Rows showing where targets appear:
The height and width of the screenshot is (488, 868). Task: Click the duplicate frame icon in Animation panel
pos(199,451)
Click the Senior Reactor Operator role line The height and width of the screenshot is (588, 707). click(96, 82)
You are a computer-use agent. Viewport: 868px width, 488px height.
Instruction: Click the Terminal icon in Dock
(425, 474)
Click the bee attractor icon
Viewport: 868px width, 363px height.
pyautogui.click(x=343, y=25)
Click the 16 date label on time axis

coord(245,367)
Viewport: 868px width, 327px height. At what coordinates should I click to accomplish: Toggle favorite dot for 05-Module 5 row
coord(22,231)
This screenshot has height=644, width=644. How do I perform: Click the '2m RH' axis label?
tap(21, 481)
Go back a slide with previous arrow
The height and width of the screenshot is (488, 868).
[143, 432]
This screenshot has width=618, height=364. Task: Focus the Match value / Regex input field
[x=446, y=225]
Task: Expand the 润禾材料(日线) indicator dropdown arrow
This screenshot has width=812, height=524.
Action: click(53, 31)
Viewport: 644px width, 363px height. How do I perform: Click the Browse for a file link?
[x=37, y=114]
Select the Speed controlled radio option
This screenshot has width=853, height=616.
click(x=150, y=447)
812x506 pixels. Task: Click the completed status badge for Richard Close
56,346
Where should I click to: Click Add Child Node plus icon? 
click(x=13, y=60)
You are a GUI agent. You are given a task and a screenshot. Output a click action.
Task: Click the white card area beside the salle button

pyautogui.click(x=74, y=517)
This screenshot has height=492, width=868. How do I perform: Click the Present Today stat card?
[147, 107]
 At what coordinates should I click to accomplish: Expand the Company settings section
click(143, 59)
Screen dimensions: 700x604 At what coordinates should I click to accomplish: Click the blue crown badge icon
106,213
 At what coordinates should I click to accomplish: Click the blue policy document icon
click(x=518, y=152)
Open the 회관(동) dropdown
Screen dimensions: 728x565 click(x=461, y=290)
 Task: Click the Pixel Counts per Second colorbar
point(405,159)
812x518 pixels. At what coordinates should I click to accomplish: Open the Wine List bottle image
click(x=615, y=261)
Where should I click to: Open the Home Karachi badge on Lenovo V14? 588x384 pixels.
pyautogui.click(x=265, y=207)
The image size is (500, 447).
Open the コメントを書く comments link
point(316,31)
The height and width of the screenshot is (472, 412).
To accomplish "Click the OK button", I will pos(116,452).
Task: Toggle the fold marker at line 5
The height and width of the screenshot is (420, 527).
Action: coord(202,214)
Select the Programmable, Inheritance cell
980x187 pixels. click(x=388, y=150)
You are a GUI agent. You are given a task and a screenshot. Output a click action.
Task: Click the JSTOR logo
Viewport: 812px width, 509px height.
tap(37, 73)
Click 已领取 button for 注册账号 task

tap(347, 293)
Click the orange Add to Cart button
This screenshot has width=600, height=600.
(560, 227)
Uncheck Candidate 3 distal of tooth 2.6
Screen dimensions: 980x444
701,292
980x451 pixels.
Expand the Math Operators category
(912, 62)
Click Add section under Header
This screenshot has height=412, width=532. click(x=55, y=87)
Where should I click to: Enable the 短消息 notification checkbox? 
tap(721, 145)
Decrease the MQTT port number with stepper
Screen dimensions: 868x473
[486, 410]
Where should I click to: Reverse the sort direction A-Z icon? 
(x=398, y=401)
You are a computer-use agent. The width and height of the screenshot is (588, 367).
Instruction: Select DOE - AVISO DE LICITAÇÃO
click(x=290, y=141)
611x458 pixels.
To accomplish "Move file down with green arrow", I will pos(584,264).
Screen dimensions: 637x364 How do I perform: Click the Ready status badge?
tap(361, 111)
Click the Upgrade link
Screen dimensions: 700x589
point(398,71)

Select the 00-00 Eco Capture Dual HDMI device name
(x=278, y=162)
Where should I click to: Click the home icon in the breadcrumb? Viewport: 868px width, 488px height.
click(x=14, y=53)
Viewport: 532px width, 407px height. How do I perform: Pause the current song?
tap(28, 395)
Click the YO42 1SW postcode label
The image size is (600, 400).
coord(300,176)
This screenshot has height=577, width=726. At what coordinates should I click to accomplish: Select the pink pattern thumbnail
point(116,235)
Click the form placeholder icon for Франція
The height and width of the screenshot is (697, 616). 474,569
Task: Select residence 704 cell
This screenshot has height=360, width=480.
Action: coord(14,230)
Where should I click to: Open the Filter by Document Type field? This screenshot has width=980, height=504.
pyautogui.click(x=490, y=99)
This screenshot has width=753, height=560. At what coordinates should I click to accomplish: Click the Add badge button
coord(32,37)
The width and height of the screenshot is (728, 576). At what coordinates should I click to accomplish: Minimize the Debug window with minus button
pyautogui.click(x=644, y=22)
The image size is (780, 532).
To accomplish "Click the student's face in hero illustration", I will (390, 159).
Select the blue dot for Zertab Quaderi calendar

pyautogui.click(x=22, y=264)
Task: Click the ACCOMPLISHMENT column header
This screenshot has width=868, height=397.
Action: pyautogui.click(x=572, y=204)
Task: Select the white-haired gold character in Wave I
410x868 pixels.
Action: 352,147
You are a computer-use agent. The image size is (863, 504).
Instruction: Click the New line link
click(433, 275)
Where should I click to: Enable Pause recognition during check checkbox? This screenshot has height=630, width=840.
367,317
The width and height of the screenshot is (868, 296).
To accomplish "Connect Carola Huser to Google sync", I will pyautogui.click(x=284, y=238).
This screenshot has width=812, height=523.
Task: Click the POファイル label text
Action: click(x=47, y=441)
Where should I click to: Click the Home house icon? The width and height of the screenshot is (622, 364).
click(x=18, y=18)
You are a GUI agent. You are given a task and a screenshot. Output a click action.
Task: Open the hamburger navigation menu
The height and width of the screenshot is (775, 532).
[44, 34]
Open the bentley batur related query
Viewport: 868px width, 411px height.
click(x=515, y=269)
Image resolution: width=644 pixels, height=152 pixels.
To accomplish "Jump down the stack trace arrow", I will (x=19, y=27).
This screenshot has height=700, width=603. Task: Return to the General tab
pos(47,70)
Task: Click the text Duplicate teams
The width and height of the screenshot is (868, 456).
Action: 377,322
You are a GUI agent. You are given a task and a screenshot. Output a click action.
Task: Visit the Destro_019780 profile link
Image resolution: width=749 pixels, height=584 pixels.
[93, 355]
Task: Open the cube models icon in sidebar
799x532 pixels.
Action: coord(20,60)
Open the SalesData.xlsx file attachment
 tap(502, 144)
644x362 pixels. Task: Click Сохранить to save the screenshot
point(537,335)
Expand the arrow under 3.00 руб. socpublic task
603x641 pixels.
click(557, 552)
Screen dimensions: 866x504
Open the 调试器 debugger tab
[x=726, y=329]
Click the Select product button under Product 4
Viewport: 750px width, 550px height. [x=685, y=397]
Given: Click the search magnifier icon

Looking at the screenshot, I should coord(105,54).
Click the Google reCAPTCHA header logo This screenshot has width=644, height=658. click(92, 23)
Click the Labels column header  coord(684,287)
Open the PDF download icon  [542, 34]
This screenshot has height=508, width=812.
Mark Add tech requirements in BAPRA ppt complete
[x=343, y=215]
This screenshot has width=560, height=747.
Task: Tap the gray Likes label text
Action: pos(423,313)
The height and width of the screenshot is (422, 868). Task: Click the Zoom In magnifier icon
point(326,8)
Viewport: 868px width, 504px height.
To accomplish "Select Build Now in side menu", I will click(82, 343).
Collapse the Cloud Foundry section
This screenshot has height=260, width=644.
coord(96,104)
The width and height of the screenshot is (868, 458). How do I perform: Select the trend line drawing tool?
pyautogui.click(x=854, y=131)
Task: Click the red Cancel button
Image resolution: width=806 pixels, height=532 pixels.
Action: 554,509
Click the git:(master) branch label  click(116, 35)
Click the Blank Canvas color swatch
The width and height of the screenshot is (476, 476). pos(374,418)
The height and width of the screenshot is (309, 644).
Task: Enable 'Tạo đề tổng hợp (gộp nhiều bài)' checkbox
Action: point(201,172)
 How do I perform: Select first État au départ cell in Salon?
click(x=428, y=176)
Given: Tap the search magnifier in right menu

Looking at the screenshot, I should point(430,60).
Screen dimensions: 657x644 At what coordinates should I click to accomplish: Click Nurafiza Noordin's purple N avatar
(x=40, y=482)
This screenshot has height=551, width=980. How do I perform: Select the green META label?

Your goal: How many lines of the entries above contain the string "Expand", matching case exactly? Reply with the number alone.

Solution for this task: 4